Public school in Texas, United States

Esther G. Buckley Early College High School, formerly named the Dr. Dennis D. Cantu Health Science Magnet School, is a public high school in Laredo, Texas that is part of Laredo Independent School District. The school is named after Esther G. Buckley, an alumna, and a member of the United States Commission on Civil Rights. The purpose of the school is to attract students interested in pursuing careers in the health sciences and to expose them to different careers in the medical field.

== Admissions ==
Middle school students are required to submit an application to become part of the magnet school. Selection criteria include:
1. Good Academic Standing/Attendance in all areas
2. Passing scores in TAKS examinations
3. Personal statement
4. 3 letters of recommendations

== Career Preparation ==
The school offers Pre-AP and AP (Advance Placement) courses in Calculus, Biology, Chemistry, and specialized courses including medical microbiology, pathophysiology, anatomy & physiology, clinical nutrition, mental health, medical terminology, pharmacology, and Health Science Technology.

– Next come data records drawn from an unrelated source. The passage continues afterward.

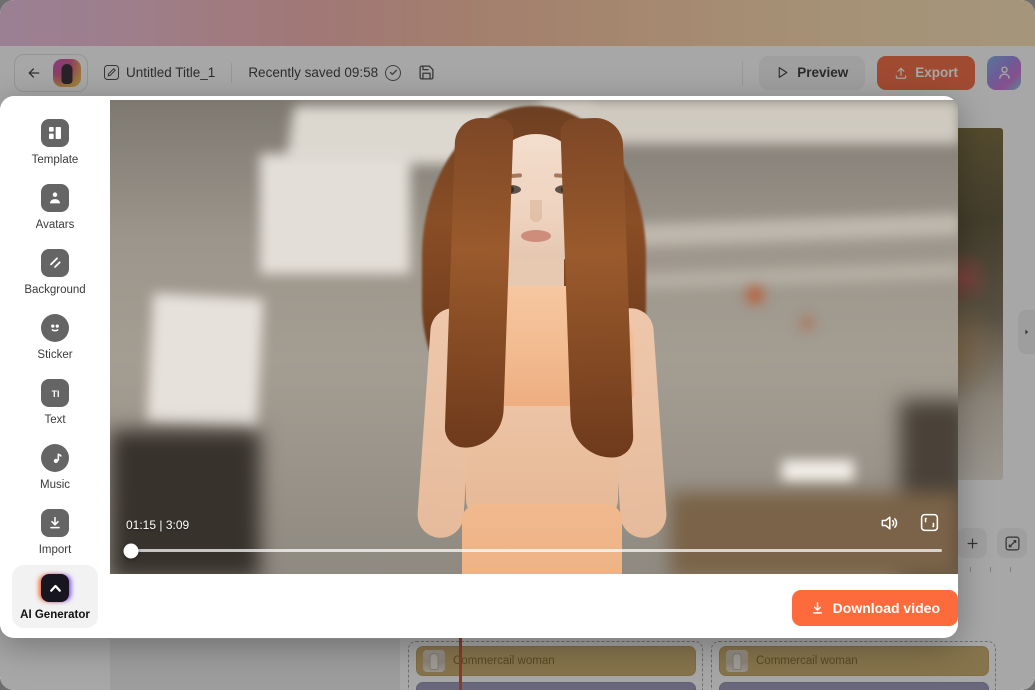 Image resolution: width=1035 pixels, height=690 pixels. Describe the element at coordinates (930, 522) in the screenshot. I see `fullscreen-icon` at that location. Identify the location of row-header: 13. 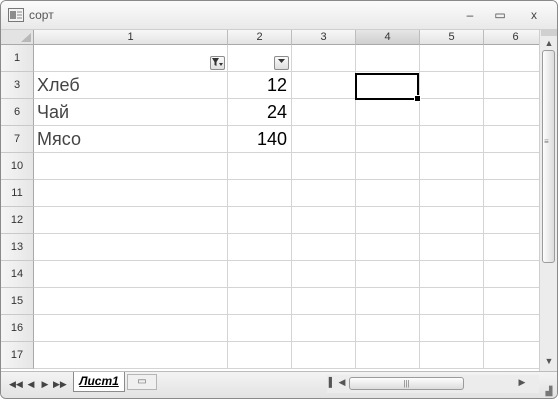
(18, 248). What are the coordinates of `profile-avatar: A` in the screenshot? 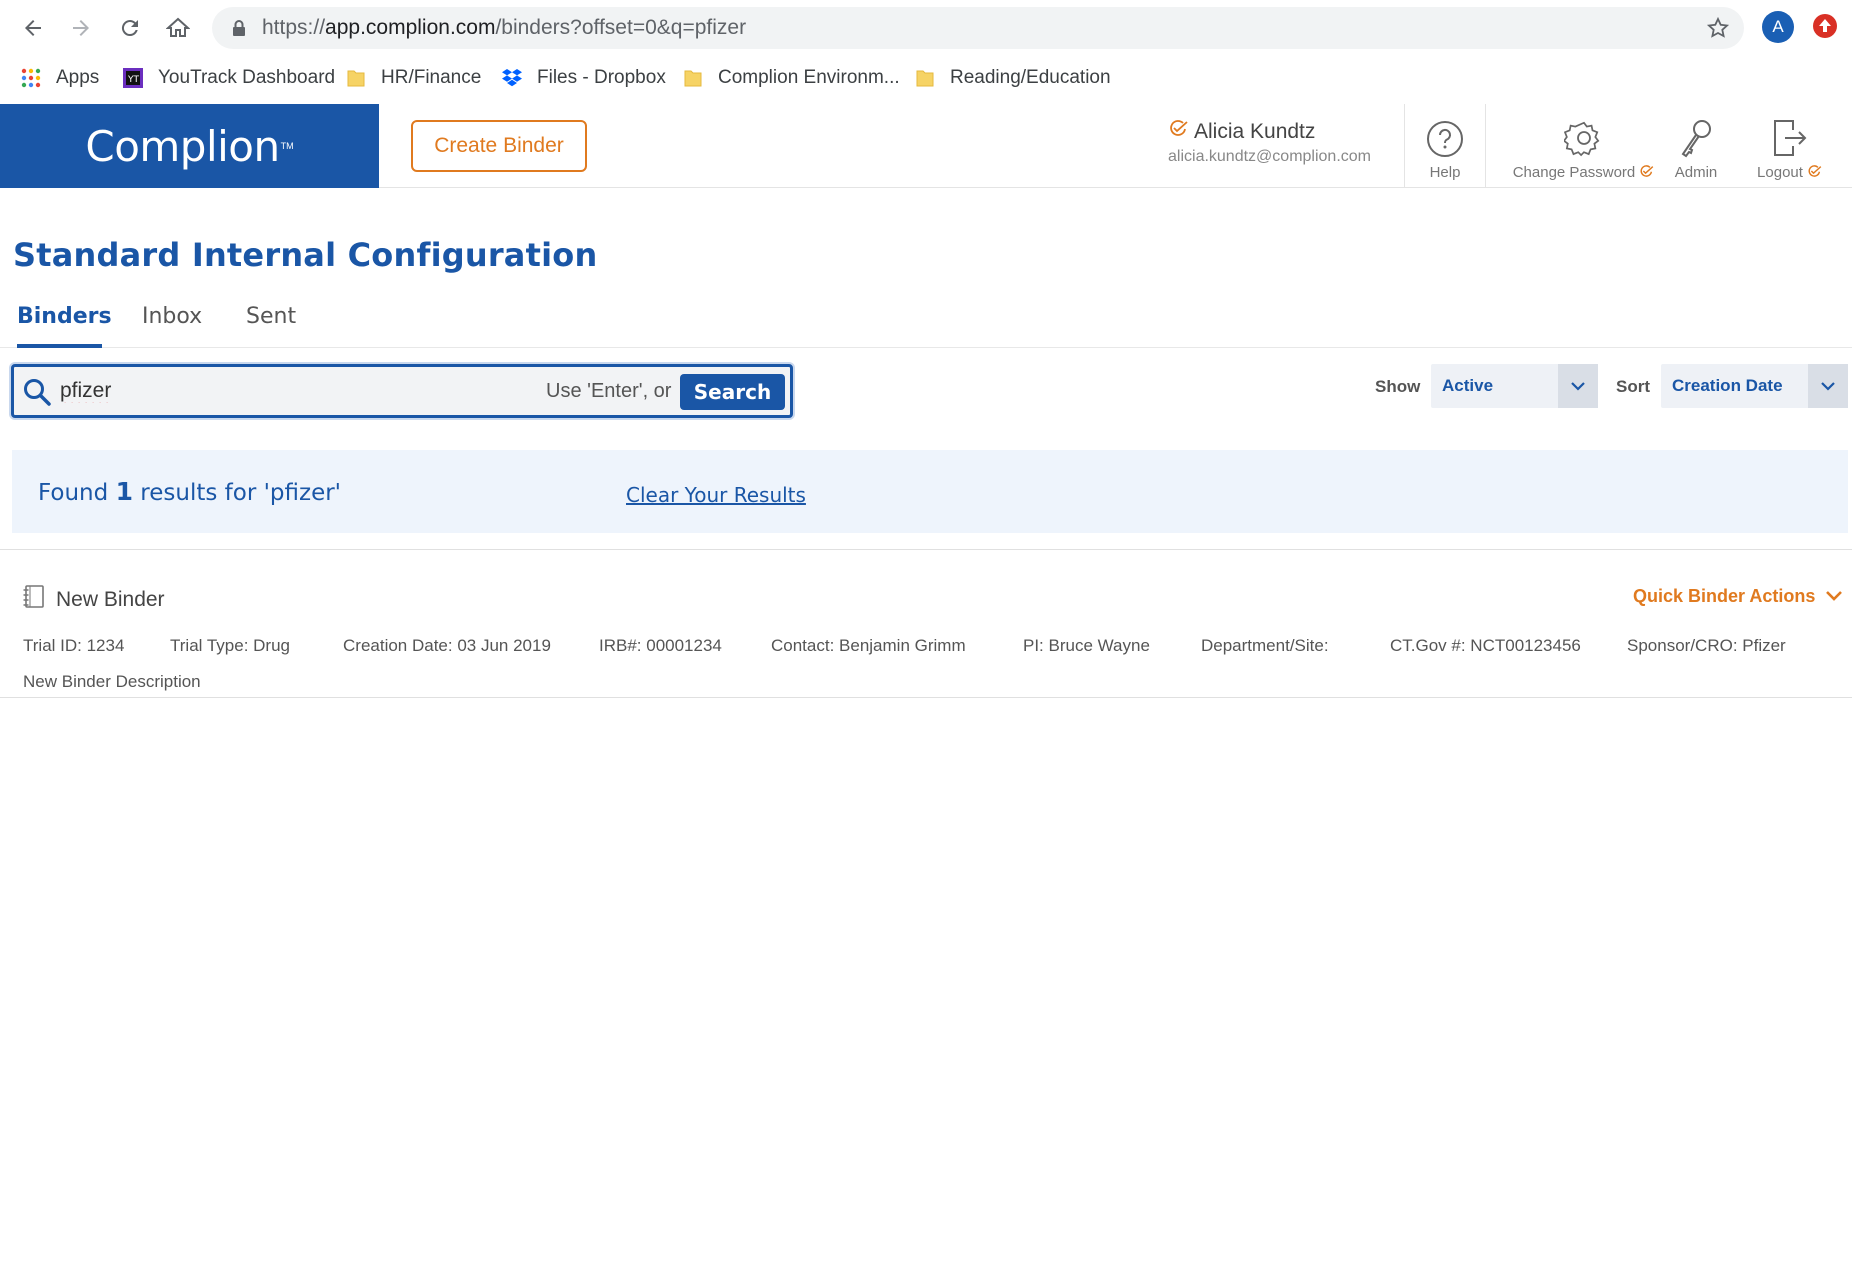 It's located at (1778, 27).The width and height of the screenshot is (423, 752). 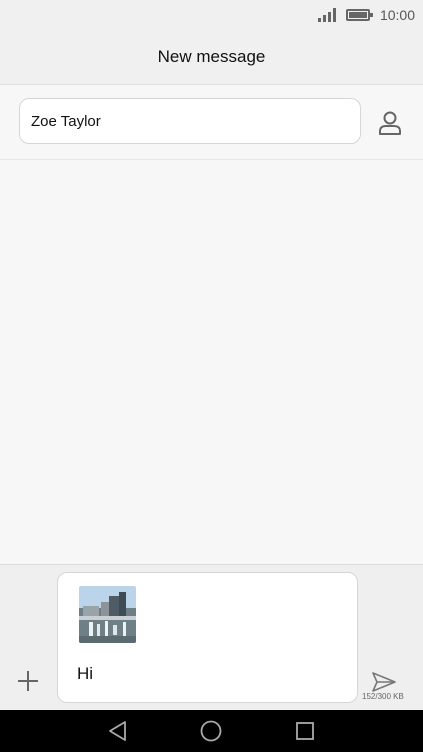 I want to click on recent-apps-icon, so click(x=305, y=731).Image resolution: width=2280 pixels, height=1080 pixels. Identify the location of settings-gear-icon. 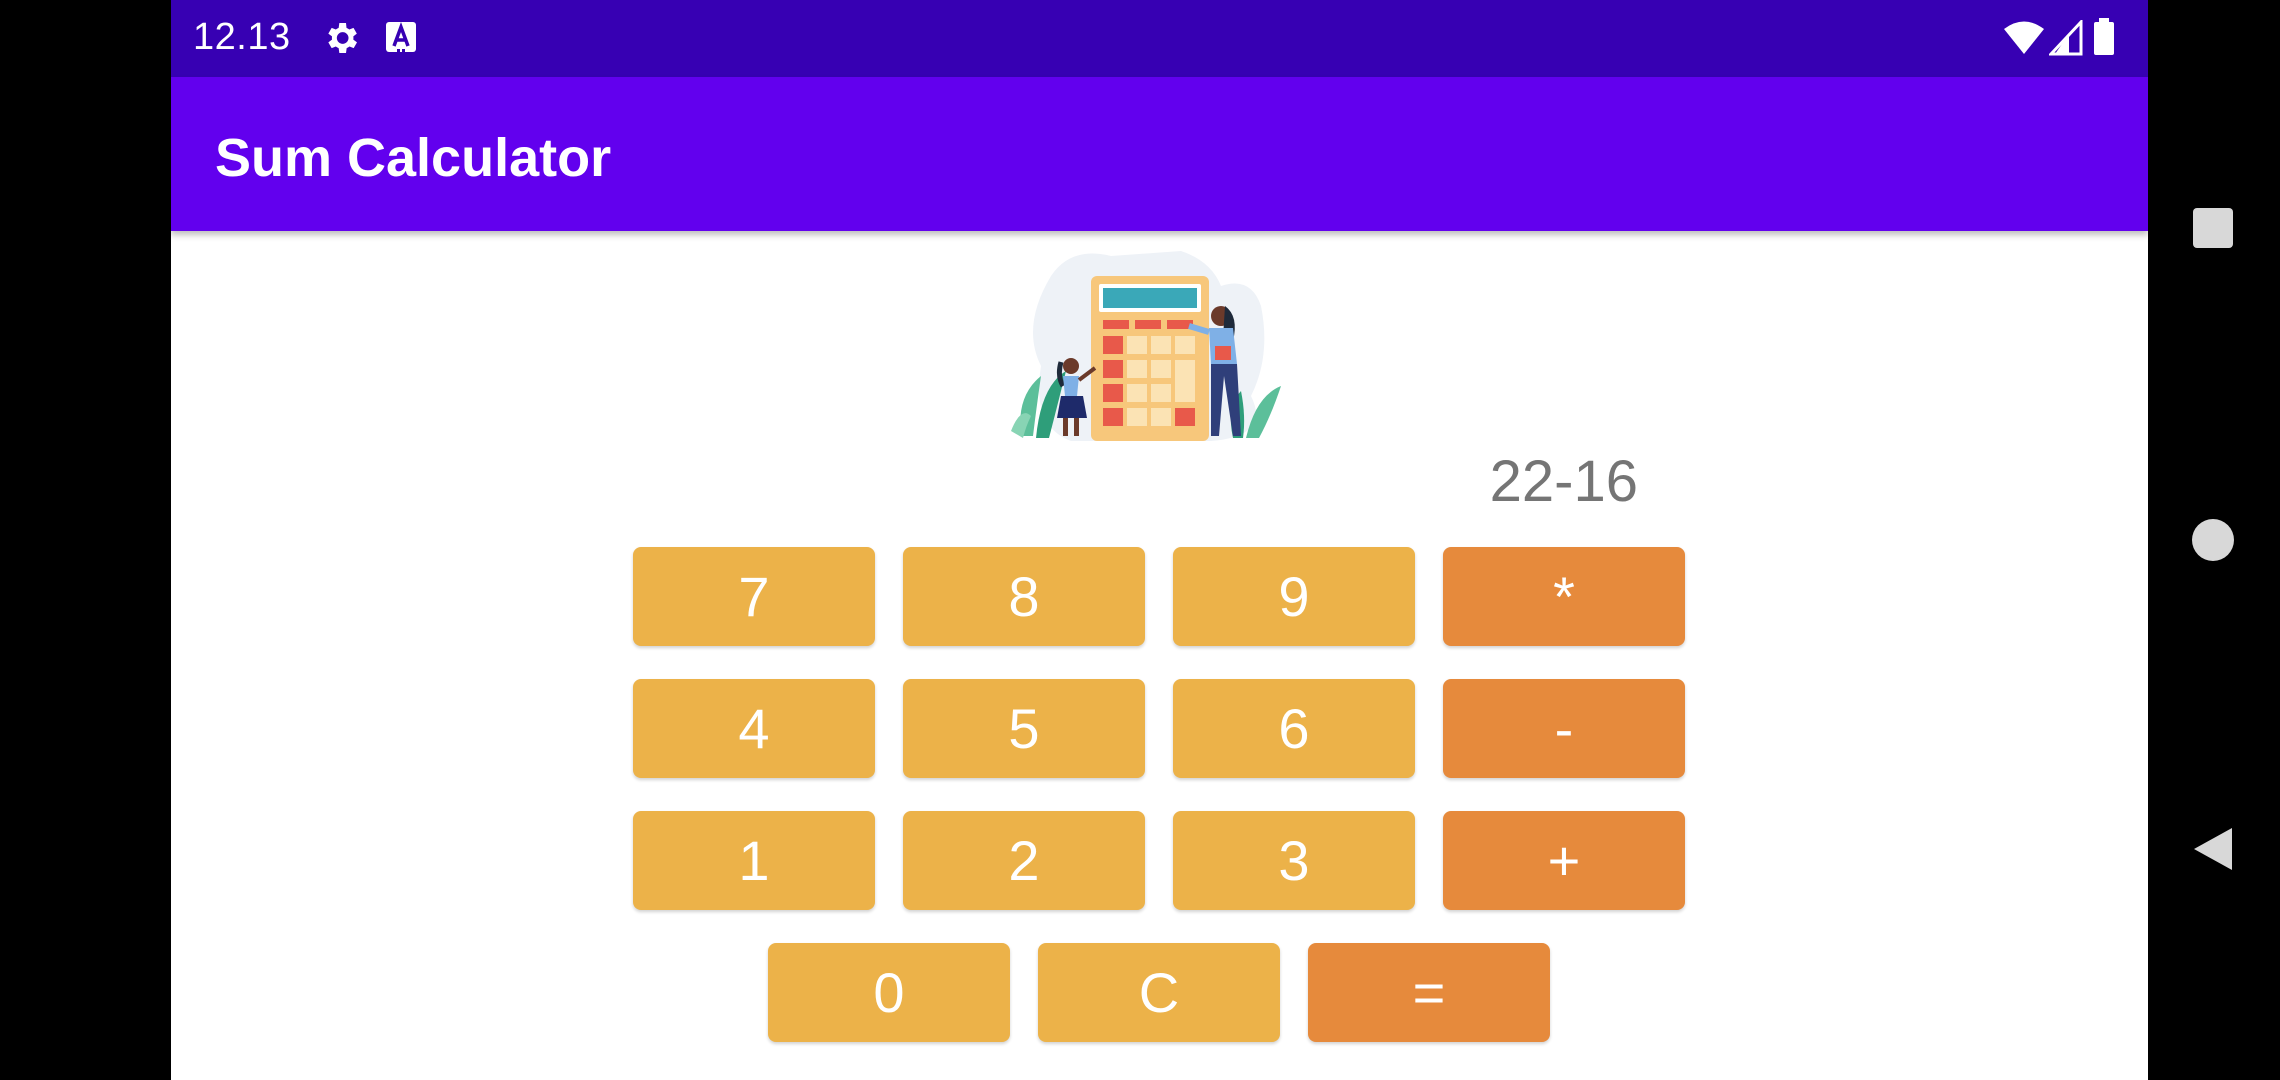
(342, 38).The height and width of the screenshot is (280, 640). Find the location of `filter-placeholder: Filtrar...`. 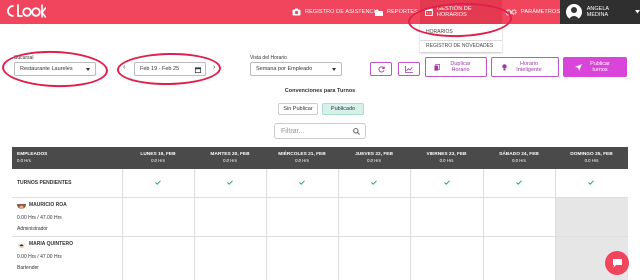

filter-placeholder: Filtrar... is located at coordinates (293, 131).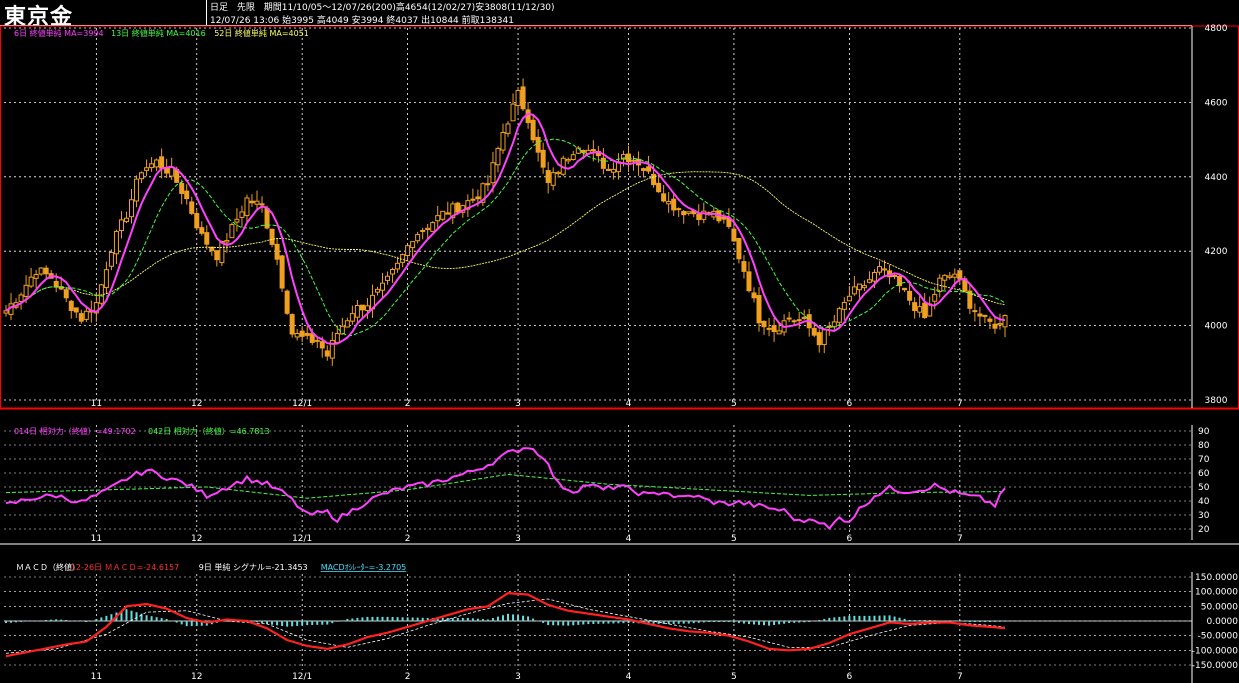 Image resolution: width=1239 pixels, height=683 pixels. I want to click on macd-line, so click(506, 624). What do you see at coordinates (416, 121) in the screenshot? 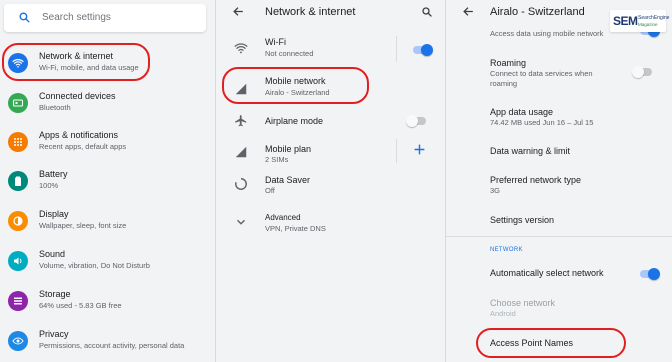
I see `airplane-mode-toggle` at bounding box center [416, 121].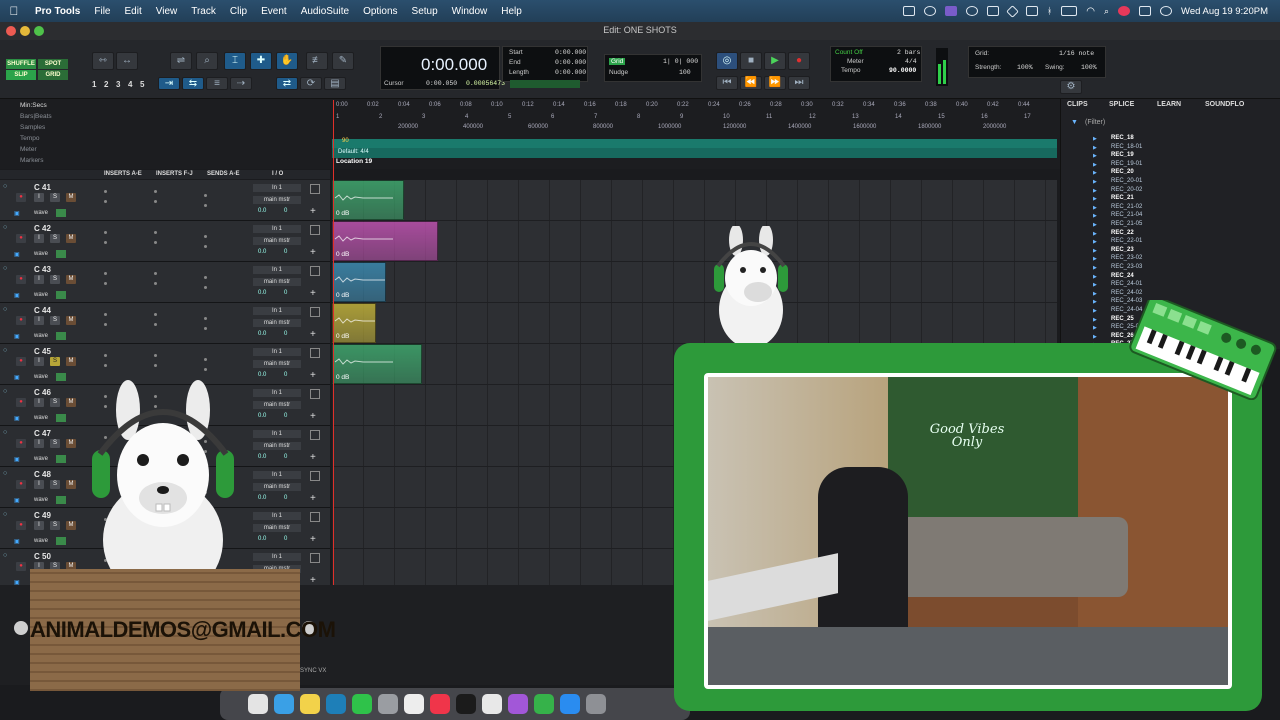 This screenshot has height=720, width=1280. What do you see at coordinates (775, 61) in the screenshot?
I see `play-icon: ▶` at bounding box center [775, 61].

At the completion of the curriculum the students are eligible to sit for examinations to become Certified Nursing Assistants, Medical Office Assistants, and Emergency Medical Technicians. Students rotate at several local hospitals including Laredo Medical Center to gain proficiency in performing basic medical skills and complement classroom learning. College credits may also be earned through after-school college courses by Laredo Community College that are conducted in the school specifically for high school students; courses may include College Algebra, US Government, and US History. Some specialty courses such as Anatomy and Physiology may satisfy pre-requisite for nursing and other health science majors at Laredo Community College.

== Facilities ==
The school is housed in a single, free-standing within the Martin High School compound. There are approximately 9 classrooms, 2 laboratories, 1 stimulation room, a newly installed PITSCO lab, cafeteria/dining room, and administration office. The building also has solar panels which powers classroom computers.

==Name change==
In 2025, Dr. Dennis D. Cantù college changed its name to Esther G. Buckley Early College High School, a decision made by the LISD board of trustees.